What needs to be done: Down to the last line, set down the material below exactly; skip the pictures.

---------------

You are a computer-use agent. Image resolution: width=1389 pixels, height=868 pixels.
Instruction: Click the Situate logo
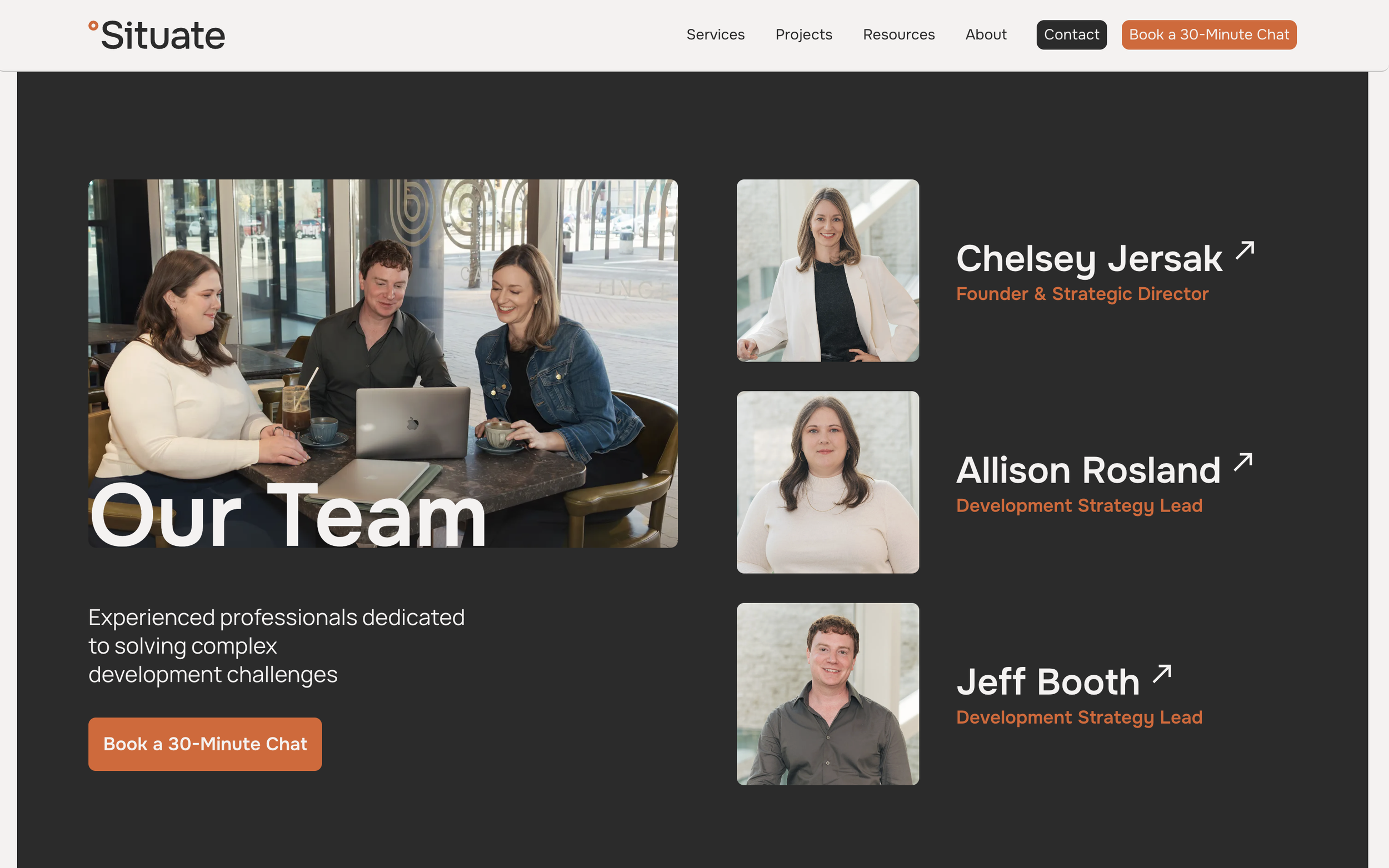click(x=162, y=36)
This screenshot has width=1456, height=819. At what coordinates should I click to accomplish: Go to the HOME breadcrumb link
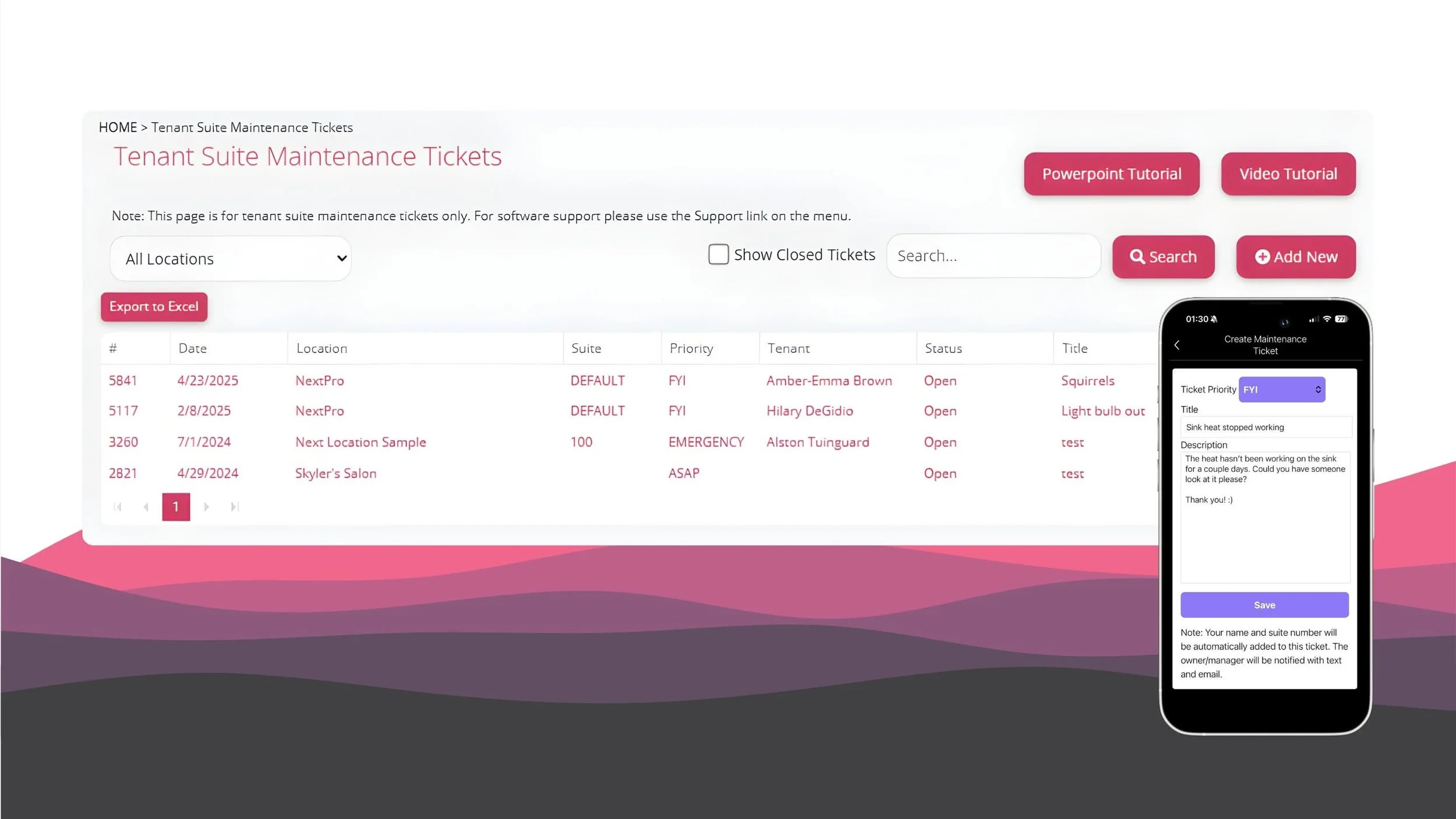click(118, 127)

---------------

Answer below:
You are a computer-use agent. Image resolution: width=1389 pixels, height=868 pixels.
Instruction: Click the Situate logo
click(x=162, y=36)
This screenshot has width=1456, height=819. At what coordinates should I click to accomplish: Go to the HOME breadcrumb link
click(118, 127)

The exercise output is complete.